In this network, I would like to further explore how improvising with machine perception systems can offer the possibility to transgress established personal and cultural identities; how our stories remain the same and how they change; how we reinvent ourselves in new listening situations, walking and falling at the same time.

  1. Judith Butler, Ernesto Laclau, and Slavoj Žižek, 2000. Contingency, hegemony, universality: Contemporary dialogues on the left. 

  2. John Bowers, 2002. Improvising Machines: Ethnographically Informed Design for Improvised Electro-acoustic Music. Masters in Music Dissertation, University of East Anglia, Norwich. 

  3. Simon Waters, 2007. “Performance Ecosystems: Ecological approaches to musical interaction.” EMS: Electroacoustic Music Studies Network, pp1-20. 

  4. William Gaver, Jacob Beaver & Steve Benford, 2003. Ambiguity as a resource for design. In Proceedings of the SIGCHI conference on Human factors in computing systems, pp233-240. 

  5. Paul Stapleton, Simon Waters, Nick Ward, and Owen Green, 2016. “Distributed Agency in Performance” in Proceedings of the International Conference on Live Interfaces, University of Sussex, pp329-330. 

  6. Laurie Anderson, United States, 1981 and Big Science, 1982. 

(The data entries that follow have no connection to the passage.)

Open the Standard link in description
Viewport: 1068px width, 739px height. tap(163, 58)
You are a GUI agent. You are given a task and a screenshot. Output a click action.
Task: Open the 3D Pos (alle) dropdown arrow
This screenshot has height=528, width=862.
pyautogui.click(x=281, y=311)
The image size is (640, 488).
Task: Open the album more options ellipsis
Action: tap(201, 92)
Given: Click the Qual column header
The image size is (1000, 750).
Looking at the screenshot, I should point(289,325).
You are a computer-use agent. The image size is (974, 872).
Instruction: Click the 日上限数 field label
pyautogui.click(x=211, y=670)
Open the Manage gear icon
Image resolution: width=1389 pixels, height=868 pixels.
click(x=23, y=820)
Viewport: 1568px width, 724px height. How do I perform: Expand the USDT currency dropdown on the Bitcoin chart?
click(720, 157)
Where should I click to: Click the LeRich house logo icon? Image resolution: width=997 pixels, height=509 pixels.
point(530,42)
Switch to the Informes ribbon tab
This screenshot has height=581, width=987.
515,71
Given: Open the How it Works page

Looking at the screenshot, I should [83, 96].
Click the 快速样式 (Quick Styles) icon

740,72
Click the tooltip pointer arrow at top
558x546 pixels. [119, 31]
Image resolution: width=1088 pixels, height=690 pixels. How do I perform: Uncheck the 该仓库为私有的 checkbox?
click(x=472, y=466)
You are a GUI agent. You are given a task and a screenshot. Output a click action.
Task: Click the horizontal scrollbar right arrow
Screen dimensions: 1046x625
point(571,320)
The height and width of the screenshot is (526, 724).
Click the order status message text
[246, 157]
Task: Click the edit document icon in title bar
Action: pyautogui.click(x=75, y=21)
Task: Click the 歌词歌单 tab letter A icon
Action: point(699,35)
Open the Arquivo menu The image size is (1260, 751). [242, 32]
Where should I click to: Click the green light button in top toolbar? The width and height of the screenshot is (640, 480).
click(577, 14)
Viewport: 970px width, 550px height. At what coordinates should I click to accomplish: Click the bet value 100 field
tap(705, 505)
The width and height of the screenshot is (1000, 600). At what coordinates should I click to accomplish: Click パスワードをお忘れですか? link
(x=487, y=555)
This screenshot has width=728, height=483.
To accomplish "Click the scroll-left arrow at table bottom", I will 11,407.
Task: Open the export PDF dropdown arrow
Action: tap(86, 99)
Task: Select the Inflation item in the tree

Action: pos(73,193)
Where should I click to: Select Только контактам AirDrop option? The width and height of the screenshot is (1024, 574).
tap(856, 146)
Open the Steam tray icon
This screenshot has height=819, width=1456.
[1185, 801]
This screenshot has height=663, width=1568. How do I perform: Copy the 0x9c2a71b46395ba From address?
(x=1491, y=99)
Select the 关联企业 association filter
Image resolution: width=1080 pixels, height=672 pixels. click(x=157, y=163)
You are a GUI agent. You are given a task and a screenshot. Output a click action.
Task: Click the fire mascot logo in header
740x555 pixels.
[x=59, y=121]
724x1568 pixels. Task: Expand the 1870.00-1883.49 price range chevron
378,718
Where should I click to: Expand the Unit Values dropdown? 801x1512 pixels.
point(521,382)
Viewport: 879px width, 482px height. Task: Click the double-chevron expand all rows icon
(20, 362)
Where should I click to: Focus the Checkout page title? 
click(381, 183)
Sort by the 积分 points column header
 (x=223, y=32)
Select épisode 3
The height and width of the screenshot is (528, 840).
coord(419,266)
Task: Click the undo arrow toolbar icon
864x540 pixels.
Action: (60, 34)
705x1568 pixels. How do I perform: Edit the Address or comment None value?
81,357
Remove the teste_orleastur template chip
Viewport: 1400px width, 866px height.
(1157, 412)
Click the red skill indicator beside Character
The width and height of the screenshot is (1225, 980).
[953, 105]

  7. Sibylle Moser, 2008. “Walking and Falling” Language as Media Embodied, in Constructivist Foundations 3:3, p262. 

  8. Ainhoa Kaiero Claver, 2010. Technological fiction, recorded time and ‘replicants’ in the concerts of Laurie Anderson, in Trans. Revista Transcultural de Música 14, p10. 

  9. Judith Butler, 2005. Giving an Acount of Oneself, p.136.